### WHAT IS REQUIRED
Show every line of the items below that contains the word "first".

[BEGIN EXERCISE INPUTS]

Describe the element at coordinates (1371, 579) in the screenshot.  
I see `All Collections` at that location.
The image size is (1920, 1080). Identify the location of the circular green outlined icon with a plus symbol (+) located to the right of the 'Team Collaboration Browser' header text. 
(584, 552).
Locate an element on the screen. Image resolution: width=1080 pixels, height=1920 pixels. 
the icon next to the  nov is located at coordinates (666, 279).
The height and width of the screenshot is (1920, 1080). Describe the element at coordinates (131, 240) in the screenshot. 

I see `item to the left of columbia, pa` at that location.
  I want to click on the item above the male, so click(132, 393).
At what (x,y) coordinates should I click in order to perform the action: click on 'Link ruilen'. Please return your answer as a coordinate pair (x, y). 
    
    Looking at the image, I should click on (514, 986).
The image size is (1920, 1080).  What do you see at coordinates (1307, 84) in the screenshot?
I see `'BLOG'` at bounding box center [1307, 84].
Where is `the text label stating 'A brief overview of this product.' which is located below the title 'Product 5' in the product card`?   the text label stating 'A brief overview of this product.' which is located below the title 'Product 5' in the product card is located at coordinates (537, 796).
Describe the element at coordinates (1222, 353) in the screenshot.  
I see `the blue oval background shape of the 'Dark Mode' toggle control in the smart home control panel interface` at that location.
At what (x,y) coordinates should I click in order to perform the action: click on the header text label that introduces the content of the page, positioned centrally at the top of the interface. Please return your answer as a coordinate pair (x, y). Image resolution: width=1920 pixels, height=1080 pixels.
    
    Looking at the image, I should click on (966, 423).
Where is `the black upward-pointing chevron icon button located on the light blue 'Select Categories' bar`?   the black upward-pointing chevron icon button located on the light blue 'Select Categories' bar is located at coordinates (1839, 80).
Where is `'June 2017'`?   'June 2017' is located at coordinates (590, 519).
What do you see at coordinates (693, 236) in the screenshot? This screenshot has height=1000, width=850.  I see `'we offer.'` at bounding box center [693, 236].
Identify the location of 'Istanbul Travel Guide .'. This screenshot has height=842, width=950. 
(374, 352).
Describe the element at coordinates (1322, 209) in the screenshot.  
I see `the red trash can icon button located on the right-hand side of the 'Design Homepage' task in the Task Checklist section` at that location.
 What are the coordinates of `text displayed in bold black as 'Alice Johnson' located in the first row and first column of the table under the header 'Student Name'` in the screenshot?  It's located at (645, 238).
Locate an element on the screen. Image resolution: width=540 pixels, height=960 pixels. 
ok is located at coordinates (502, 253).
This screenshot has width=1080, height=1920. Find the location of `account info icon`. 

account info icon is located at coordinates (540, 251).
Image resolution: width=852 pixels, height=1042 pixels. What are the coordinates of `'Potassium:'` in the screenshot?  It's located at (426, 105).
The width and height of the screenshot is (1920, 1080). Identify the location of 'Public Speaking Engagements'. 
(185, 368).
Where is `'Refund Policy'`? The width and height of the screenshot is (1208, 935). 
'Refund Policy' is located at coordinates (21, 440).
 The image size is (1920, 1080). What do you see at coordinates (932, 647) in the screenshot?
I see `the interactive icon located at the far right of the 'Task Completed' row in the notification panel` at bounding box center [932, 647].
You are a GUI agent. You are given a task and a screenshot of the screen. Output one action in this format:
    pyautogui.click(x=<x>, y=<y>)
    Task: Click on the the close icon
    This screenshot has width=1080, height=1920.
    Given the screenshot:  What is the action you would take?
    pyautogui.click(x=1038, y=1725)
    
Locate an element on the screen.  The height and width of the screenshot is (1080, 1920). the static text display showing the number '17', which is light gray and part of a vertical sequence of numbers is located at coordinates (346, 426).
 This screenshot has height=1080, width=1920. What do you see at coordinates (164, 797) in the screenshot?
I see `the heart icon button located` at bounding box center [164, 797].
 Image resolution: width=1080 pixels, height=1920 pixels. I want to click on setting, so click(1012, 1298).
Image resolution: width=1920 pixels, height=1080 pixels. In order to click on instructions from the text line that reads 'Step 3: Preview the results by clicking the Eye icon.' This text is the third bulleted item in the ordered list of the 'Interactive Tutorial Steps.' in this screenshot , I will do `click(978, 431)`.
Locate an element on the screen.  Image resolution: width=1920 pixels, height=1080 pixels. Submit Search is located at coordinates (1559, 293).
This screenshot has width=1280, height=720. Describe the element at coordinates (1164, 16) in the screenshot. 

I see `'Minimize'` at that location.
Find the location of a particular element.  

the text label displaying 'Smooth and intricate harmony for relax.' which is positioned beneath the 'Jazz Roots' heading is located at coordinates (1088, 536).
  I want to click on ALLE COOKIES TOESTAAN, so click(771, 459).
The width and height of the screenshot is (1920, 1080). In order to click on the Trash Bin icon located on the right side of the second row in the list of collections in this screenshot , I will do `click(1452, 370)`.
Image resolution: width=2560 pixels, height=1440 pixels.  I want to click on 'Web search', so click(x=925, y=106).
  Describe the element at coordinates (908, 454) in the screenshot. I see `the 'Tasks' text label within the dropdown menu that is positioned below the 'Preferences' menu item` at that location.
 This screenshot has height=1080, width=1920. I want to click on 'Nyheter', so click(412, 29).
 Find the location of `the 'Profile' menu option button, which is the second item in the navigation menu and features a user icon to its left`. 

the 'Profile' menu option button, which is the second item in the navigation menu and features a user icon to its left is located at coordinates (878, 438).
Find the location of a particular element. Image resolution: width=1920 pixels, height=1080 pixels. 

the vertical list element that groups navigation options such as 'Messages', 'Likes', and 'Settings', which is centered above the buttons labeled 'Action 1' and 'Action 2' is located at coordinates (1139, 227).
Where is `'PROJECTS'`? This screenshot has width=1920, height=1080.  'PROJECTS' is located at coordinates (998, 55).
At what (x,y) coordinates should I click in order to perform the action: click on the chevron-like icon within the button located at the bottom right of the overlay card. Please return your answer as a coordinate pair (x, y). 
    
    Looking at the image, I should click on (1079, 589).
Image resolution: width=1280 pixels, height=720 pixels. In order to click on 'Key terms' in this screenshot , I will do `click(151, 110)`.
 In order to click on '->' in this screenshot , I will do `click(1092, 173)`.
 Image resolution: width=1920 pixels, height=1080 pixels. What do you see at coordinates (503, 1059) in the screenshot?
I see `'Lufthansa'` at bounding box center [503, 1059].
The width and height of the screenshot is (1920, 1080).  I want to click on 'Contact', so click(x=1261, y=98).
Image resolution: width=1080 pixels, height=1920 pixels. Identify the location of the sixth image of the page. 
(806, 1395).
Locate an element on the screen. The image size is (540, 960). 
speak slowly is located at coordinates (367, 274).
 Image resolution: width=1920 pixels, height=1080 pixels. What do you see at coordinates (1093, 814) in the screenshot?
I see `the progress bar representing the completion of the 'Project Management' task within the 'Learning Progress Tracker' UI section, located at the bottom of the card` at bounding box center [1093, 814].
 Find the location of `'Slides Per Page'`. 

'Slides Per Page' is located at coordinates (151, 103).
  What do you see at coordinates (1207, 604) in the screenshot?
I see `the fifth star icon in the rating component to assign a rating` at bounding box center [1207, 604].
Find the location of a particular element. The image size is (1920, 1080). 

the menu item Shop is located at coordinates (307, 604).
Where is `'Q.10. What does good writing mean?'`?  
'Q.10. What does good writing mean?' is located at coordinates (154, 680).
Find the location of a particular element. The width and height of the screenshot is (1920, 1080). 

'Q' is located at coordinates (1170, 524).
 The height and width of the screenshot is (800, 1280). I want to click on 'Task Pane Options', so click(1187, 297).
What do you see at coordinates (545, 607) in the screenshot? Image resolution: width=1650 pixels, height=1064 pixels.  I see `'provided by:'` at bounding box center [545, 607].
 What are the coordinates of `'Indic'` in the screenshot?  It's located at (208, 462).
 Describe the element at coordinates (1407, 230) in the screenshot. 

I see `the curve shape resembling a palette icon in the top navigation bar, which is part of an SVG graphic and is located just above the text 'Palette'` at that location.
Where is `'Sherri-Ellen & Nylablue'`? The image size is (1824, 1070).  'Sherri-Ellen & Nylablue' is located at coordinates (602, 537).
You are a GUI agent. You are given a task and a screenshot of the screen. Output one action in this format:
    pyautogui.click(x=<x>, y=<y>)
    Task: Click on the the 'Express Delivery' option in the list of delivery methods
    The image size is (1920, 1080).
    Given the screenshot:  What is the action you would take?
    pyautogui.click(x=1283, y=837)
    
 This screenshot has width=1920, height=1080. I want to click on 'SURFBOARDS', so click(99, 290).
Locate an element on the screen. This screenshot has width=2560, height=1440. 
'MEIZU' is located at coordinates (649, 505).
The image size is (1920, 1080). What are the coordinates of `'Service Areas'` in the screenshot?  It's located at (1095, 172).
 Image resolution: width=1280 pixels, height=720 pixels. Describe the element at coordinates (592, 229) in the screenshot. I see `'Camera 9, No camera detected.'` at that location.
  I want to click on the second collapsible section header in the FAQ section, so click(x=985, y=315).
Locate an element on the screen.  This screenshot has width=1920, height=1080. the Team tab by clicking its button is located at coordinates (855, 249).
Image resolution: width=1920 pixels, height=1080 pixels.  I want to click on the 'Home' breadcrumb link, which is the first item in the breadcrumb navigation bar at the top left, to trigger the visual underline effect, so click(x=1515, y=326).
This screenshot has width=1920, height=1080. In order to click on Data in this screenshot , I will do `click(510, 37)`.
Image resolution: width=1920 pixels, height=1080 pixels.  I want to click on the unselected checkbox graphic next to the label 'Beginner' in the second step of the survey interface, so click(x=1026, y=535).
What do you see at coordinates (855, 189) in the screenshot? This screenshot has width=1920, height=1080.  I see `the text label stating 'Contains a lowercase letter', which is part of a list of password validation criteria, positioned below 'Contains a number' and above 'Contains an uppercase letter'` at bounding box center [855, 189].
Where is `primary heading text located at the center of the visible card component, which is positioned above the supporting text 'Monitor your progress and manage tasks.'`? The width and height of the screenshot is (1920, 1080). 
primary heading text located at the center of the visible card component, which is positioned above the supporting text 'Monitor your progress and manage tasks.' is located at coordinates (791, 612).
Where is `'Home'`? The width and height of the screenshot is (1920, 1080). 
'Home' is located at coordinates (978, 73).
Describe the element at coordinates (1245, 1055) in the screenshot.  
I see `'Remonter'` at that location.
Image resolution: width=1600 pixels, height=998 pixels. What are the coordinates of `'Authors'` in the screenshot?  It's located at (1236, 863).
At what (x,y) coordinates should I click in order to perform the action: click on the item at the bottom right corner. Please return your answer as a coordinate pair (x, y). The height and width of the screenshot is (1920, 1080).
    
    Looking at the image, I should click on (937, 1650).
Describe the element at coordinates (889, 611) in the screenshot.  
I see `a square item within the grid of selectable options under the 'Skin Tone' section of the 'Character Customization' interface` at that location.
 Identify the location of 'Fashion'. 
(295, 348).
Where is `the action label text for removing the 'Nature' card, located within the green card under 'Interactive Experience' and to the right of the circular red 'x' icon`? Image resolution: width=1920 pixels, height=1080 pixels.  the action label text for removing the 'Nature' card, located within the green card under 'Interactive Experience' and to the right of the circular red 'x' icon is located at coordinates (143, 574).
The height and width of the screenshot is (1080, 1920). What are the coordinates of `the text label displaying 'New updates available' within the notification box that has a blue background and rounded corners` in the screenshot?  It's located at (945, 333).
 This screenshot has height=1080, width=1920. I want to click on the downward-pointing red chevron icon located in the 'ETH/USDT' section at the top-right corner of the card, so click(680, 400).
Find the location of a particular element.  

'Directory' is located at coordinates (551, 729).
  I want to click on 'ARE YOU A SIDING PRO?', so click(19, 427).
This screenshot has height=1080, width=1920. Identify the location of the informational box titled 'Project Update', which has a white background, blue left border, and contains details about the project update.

[END EXERCISE INPUTS]

### FULL OUTPUT
 What are the coordinates of `text displayed in bold black as 'Alice Johnson' located in the first row and first column of the table under the header 'Student Name'` in the screenshot?  It's located at (645, 238).
Image resolution: width=1920 pixels, height=1080 pixels.  I want to click on the 'Home' breadcrumb link, which is the first item in the breadcrumb navigation bar at the top left, to trigger the visual underline effect, so click(x=1515, y=326).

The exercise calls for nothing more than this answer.